** begin Supplied passage **
Taste and Fandom

Taste Matters
by: Louisa Stein / San Diego State University

The innovative roundtable structure of the Flow conference facilitated inviting, ongoing conversations. Throughout the conference, I found that ideas raised in earlier panels fruitfully informed and contextualized my engagement with later discussions. For me, the question of taste and evaluation (the topic of my roundtable) emerged as a linchpin in later discussions, particularly those addressing media engagement and the relationship between niche and mainstream audiences. Indeed, I think that incorporating an awareness of taste and evaluation is critical for our analyses of media engagement past and present.

When we try to figure out how our evaluative stance, how our taste fits in with our academic study (be it of TV programs or TV audiences), one dimension of what we're after is how we (as TV scholars and as TV viewers–dare I say fans) fit in relation to mainstream television consumption. During the conference, this question of how we negotiate these different elements of our subjectivity turned to discussion of pedagogy: how can we deal with the fact that in addition to being professors, graduate students, etc., we're also TV viewers with tastes, albeit informed by our academic investments? The taste cultures from which we emerge influence not only what work we choose to do and how we frame that work, but also how we teach TV, what programs we show in class, and what we say about them. Larger questions of how we engage with media and media culture underlie these inward interrogations of the role of taste in our teaching and scholarly work: As TV studies academics, are we a niche? Are we participants in multiple, overlapping (and differing) niches? And how should our positioning affect what we do as TV scholars and teachers of TV?

I fully believe that we have much to gain from integrating our taste into our work and teaching–for our taste will influence us whether we acknowledge it or not. But I would caution against the impulse to equate our taste–not only regarding the programs that we admire, but also the strategies that we admire–with mainstream tastes or with fan tastes. As Kristina Busse points out, such recognitions of similarity can be dangerous; we can lose site of the multiplicity and the specificity of media taste cultures. If we do not closely examine our own position as TV viewers, fans, and participants in online TV cultures, we run the risk of simply equating our own engagement with that of the multiplicities of TV audiences.

At the same time, I would argue that it's crucial that we not overlook the potential connections to be drawn between our media engagement, fannish engagement, and mainstream engagement; if we address the subtleties of our own taste cultures in relation to mainstream and fan taste cultures, the connections and the differences will become more evident. Indeed, in cases like the Lost websites discussed in the “Watching TV Off TV” panel, we do see forms of engagement akin to fannish interactions with TV and the Internet. In response to Kristina Busse's argument in this issue of Flow regarding the specificity of fan behavior, I would suggest that we consider fannish engagement not as something embodied, but as a mode of engagement which transcends self-identification and bodies, and which can be offered and encouraged by the new media interface. These seemingly fannish modes of engagement, interwoven into the interface, may indeed interpellate the Lost website user into fannish behaviors. However, the hailing of fannish modes by online commercial interfaces does not completely level the playing field. There are still differences in community context, cultural values, and yes, taste, which shape media engagement–and these differences surface most lucidly when we assess our own taste investments as well as those of the communities we study.
** end Supplied passage **
** begin Stored records **
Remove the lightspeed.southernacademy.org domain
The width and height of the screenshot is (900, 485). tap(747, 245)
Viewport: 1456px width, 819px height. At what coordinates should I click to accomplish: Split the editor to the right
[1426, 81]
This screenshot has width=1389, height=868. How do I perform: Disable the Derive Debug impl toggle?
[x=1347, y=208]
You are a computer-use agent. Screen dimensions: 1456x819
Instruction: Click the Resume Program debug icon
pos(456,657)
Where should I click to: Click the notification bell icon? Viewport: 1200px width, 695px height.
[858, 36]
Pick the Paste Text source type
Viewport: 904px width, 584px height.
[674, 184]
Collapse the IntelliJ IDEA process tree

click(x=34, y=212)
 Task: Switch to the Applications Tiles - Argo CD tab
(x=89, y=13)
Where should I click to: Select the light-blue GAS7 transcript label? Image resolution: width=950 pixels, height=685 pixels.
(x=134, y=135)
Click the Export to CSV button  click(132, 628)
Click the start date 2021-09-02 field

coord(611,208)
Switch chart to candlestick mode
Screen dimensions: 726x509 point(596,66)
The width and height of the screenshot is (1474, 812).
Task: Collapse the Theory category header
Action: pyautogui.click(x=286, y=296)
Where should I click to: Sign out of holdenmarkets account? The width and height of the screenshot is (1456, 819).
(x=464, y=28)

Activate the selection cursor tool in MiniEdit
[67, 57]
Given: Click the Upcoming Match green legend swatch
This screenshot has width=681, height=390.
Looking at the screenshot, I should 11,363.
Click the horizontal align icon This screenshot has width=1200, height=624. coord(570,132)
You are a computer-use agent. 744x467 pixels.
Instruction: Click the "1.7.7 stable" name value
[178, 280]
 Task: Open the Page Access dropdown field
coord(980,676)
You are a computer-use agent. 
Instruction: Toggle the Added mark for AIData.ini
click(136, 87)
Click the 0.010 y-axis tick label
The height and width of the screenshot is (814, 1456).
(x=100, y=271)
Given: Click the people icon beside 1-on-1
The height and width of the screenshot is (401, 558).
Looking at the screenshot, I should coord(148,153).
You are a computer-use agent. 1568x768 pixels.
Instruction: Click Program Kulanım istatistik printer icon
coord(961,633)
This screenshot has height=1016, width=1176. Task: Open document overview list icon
** end Stored records **
* _Set tasks_
A. In the taste and fandom essay, what was the topic of the author's roundtable?
B. Decide whether each statement agrees with the taste and fandom essay: (i) The Flow conference used a roundtable structure. (ii) The author encourages scholars to equate their own taste with fan tastes. (iii) Lost websites came up in the "Watching TV Off TV" panel.
C. Retype the part of the taste and fandom essay that opens with the words containing "Taste and Fandom" and closes with "past and present.".
The items are material separate from the taste and fandom essay.

* _Solution list_
A. Taste and evaluation.

B.
(i) Yes: "The innovative roundtable structure of the Flow conference facilitated inviting, ongoing conversations."
(ii) No: "But I would caution against the impulse to equate our taste–not only regarding the programs that we admire, but also the strategies that we admire–with mainstream tastes or with fan tastes."
(iii) Yes: "in cases like the Lost websites discussed in the “Watching TV Off TV” panel"

C.
Taste and Fandom

Taste Matters
by: Louisa Stein / San Diego State University

The innovative roundtable structure of the Flow conference facilitated inviting, ongoing conversations. Throughout the conference, I found that ideas raised in earlier panels fruitfully informed and contextualized my engagement with later discussions. For me, the question of taste and evaluation (the topic of my roundtable) emerged as a linchpin in later discussions, particularly those addressing media engagement and the relationship between niche and mainstream audiences. Indeed, I think that incorporating an awareness of taste and evaluation is critical for our analyses of media engagement past and present.